O que reverenciamos e o que não reverenciamos são os únicos parâmetros para os sensos.
 
Sensos e Contra-sensos: Exercícios na contramão
 
Mais do que expressões de lógica, os sensos manifestam as possibilidades.
O que é possível é logo encampado pela normalidade e pela sensação de obviedade, mas é importanre lembrar que, até então, não era assim percebido.
Os sensos, portanto, ao contrário das certezas, se nutrem das exceções e dos contra-sensos.
Quando o discípulo pergunta ao mestre como desenvolver o bom senso, ouve a seguinte resposra:
“O bom senso se obtém da experiência; e a experiência se obtém do mau senso. Ou seja, o bom senso se obtém do mau senso.”
Esta é a idéia de um portal.
Um portal desafia o que até o momento de sua concepção é visto como uma impossibilidade.
Atravessar a parede é a fantástica capacidade que possuem aqueles que já trombaram inúmeras vezes em paredes. O que admiramos muitas vezes nos mestres, e que percebemos como mágico ou supra-humano, é sua capacidade de fazer coisas que nos parecem impossibilidades.

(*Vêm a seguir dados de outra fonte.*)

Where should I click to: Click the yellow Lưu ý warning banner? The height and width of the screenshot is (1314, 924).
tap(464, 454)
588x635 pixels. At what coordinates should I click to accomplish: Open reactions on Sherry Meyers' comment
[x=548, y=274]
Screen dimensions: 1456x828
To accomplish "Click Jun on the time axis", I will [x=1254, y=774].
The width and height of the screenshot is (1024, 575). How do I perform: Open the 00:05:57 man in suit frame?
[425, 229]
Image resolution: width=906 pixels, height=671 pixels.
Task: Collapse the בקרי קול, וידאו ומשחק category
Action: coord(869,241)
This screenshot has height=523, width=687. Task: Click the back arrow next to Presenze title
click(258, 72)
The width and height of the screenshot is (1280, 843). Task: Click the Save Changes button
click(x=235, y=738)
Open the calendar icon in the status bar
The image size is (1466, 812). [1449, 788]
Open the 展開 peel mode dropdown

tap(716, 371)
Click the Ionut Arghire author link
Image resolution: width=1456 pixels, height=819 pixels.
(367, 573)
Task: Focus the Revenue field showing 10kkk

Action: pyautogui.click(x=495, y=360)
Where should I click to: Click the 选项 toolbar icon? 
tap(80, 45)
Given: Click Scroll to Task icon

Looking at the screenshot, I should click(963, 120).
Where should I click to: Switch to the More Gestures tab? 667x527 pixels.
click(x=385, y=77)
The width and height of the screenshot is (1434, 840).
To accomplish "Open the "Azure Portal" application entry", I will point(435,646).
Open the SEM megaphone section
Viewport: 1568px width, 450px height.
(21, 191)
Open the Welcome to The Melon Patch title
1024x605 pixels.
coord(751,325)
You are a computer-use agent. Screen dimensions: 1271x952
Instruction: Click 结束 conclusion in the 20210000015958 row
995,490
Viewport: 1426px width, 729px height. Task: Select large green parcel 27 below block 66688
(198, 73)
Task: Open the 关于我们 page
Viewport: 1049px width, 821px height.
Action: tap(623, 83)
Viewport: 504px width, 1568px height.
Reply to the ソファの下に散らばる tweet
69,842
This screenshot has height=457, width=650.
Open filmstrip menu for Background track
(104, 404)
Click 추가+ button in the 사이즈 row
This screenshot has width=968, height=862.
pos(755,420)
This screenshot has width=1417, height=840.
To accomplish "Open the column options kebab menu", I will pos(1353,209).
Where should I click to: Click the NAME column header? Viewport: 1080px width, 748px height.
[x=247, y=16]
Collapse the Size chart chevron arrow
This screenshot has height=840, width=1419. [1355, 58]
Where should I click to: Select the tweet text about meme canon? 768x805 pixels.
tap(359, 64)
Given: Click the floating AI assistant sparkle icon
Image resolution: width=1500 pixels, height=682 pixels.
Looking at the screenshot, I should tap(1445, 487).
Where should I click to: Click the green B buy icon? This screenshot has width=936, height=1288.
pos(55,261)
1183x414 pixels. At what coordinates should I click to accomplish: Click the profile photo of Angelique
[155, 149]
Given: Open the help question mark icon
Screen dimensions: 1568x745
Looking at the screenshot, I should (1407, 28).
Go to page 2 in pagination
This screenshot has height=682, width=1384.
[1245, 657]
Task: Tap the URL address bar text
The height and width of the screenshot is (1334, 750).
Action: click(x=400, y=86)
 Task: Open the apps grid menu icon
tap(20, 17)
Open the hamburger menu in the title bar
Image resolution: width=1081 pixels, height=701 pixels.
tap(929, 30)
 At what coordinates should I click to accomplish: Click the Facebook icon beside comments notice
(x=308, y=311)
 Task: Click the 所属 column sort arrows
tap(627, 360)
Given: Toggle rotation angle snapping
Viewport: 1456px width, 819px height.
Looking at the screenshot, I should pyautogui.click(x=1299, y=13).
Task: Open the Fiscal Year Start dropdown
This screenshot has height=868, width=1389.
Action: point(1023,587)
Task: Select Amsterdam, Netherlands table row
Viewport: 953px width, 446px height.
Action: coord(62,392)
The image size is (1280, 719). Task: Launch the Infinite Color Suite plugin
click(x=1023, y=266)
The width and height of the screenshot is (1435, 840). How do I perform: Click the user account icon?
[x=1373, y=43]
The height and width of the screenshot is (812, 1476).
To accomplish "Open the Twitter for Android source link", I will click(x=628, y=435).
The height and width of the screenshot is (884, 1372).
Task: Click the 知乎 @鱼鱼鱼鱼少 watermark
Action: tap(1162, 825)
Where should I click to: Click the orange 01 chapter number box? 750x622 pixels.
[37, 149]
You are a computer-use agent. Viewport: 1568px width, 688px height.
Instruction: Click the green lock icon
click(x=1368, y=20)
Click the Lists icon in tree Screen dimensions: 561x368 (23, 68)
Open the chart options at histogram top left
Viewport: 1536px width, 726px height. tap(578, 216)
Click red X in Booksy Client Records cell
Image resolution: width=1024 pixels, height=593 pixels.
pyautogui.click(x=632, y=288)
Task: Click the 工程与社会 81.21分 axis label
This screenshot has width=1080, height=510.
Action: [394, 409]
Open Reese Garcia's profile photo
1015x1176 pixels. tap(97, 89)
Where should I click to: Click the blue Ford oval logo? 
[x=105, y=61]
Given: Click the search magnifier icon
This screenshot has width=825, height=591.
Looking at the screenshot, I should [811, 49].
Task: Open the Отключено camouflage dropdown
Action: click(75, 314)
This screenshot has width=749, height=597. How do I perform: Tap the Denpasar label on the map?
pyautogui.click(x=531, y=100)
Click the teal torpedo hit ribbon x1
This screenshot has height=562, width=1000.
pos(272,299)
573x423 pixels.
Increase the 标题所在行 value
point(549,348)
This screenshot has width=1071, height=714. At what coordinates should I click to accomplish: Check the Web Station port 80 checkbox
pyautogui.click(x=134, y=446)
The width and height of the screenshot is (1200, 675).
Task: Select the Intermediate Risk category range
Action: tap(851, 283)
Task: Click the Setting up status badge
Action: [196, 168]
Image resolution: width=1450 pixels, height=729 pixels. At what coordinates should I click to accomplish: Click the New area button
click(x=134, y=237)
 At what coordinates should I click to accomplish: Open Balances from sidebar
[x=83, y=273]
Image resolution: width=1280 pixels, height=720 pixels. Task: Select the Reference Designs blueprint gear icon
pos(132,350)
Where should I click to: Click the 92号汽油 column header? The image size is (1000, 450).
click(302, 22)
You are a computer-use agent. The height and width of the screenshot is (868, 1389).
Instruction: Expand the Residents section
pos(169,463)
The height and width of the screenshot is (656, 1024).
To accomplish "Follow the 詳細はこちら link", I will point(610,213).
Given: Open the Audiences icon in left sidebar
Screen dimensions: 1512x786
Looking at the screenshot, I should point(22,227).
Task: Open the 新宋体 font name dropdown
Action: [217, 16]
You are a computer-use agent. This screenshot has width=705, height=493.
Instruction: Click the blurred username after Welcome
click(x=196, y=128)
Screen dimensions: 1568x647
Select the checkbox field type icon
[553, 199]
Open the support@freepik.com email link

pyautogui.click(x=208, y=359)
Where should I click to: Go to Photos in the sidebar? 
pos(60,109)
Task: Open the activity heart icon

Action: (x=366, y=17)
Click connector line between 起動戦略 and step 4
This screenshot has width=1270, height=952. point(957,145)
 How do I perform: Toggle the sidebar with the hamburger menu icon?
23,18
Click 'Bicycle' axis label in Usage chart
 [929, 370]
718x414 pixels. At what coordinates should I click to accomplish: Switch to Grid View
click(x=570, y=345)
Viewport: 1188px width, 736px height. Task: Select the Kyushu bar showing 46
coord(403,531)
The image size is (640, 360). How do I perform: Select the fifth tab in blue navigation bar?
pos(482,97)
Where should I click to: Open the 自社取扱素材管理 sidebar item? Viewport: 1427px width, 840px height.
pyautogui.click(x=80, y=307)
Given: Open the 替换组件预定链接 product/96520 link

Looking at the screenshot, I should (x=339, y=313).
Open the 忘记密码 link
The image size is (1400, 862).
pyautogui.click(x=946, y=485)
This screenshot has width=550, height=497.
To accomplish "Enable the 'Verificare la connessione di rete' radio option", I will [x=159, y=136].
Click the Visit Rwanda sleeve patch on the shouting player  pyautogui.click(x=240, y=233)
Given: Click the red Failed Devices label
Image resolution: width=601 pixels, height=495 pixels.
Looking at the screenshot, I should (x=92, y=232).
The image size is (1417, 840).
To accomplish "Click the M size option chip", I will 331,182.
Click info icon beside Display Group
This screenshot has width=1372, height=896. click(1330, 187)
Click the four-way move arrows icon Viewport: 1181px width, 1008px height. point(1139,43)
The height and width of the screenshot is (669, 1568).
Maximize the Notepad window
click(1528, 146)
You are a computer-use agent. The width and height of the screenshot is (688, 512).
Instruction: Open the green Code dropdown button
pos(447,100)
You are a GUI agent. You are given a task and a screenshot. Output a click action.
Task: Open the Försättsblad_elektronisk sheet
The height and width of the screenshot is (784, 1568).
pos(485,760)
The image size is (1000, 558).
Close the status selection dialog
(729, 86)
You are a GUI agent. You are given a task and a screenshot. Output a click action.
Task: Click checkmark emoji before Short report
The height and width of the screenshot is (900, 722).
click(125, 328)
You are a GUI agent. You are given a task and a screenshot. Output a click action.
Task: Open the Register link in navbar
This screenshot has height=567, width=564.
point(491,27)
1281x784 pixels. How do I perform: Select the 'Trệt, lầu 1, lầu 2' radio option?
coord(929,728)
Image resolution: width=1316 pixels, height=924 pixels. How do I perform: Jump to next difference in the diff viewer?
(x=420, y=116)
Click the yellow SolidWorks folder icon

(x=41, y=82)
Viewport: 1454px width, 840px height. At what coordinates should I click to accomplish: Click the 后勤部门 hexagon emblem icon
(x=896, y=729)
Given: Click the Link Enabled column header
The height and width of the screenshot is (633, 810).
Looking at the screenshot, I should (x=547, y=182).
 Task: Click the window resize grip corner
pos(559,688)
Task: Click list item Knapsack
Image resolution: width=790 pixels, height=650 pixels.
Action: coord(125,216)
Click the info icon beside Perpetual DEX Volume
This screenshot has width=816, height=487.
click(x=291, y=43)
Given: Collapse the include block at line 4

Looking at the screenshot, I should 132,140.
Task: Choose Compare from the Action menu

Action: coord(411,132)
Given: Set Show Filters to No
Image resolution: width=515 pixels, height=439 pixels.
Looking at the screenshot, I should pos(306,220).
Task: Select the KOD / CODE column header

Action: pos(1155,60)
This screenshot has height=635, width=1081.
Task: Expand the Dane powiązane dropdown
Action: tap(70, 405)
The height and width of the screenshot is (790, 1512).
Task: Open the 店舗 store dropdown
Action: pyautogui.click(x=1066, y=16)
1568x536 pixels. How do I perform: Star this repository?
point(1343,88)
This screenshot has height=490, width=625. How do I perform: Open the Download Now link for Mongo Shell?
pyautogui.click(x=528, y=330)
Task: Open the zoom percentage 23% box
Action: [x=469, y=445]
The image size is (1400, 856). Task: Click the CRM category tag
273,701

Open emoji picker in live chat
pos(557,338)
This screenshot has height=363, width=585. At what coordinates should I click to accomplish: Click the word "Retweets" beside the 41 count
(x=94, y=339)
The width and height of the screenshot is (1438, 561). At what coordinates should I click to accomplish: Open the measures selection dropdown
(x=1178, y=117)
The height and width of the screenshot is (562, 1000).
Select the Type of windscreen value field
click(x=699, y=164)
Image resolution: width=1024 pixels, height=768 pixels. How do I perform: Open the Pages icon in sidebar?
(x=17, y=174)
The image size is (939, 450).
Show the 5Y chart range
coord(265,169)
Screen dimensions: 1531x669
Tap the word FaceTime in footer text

O que não enxergamos é o processo profundo de colidir com paredes que os permitiu conhecer os portais.
São essas impossibilidades eficientes que ajudam a perseverar no caminho de conhecer portais.
Toda a experiência que nos derruba, que joga por terra nossos conceitos e percepções é reveladora.
Esse tipo de experiência não só nos qualifica gradualmente a lidar com a vida de forma mais aberta e eficiente, como favorece a crença e a reverencia. Se tantos portais existem, se tantas formas de se passar pela parede ou fazer a porta mais ampla existem, sabe-se lá o que é possível e que, para mim hoje, se apresenta como impossível.
Este aprendizado se dá pela contramão.
Fazer o contrário do que o bom senso nos recomendaria e perceber que este verdadeiro bom senso é a forma mais eficaz de depurar e refinar nossos sensos.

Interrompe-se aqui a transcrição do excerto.